• **Excerpt**:
Monday, March 25, 2019

March 25, 2019

Yesteryear
One year ago today: March 25, 2018, important, but not busy.
Five years ago today: March 25, 2014, it works for MicroSoft.
Nine years ago today: March 25, 2010, people who write cookbooks.
Random years ago today: March 25, xxxx, WIP

           It’s a dreary morning. If this picture of doggies in designer raincoats goes viral, I say in my own defense that I was only following orders. Finally I remember this continental drizzle compared to the usual Florida downpour. I seized the opportunity to sleep in. That’s what you get to do when you retire, goes the urban legend. Cancel my train ride but let’s put me down for a coffee much later in the day. Robynette called to point out that Tennessee had gone on or off daylight saving the same day so I’ve lived the last two weeks, including my late night Saturdays, off by an hour. And you know, it didn’t change a thing for my schedule. I get up when the sun does, type of thing. Today, that was early, I’m in mild pain, so you get a lot of reading.

• **Data section**:

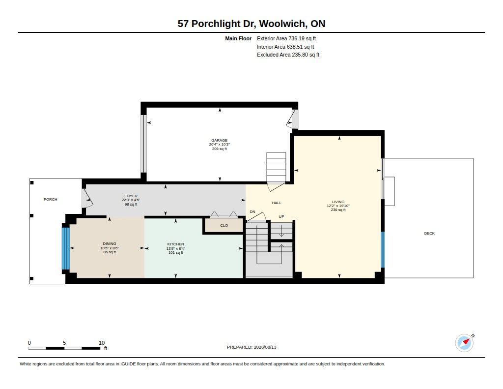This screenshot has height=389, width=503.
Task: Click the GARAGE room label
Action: point(220,140)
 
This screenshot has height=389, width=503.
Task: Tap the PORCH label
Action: point(51,200)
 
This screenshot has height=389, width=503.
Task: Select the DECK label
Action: point(429,234)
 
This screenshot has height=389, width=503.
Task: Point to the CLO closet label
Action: point(224,226)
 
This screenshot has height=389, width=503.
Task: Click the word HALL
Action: point(277,203)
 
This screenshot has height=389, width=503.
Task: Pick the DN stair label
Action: point(252,211)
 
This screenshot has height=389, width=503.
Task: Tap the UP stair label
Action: point(281,216)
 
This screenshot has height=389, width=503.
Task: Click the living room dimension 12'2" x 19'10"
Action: point(338,206)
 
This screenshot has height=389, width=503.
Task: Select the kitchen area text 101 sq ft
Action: point(176,253)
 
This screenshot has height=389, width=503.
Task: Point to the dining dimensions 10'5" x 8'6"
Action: point(110,248)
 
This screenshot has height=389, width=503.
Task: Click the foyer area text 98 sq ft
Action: point(131,204)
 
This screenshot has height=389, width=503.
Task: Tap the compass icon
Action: point(464,343)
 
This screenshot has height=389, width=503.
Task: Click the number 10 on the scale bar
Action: point(102,343)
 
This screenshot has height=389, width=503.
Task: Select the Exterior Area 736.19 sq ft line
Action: point(286,38)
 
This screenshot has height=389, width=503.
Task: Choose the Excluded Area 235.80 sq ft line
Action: point(288,55)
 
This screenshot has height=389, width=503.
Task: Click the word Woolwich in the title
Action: point(282,24)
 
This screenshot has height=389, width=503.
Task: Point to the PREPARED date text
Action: point(252,347)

• **Assigned task**:
Write out everything from "Nine years ago" down to "lot of reading." in the March 25, 2019 text, copied word for word.

• **Reply to the exercise**:
Nine years ago today: March 25, 2010, people who write cookbooks.
Random years ago today: March 25, xxxx, WIP

           It’s a dreary morning. If this picture of doggies in designer raincoats goes viral, I say in my own defense that I was only following orders. Finally I remember this continental drizzle compared to the usual Florida downpour. I seized the opportunity to sleep in. That’s what you get to do when you retire, goes the urban legend. Cancel my train ride but let’s put me down for a coffee much later in the day. Robynette called to point out that Tennessee had gone on or off daylight saving the same day so I’ve lived the last two weeks, including my late night Saturdays, off by an hour. And you know, it didn’t change a thing for my schedule. I get up when the sun does, type of thing. Today, that was early, I’m in mild pain, so you get a lot of reading.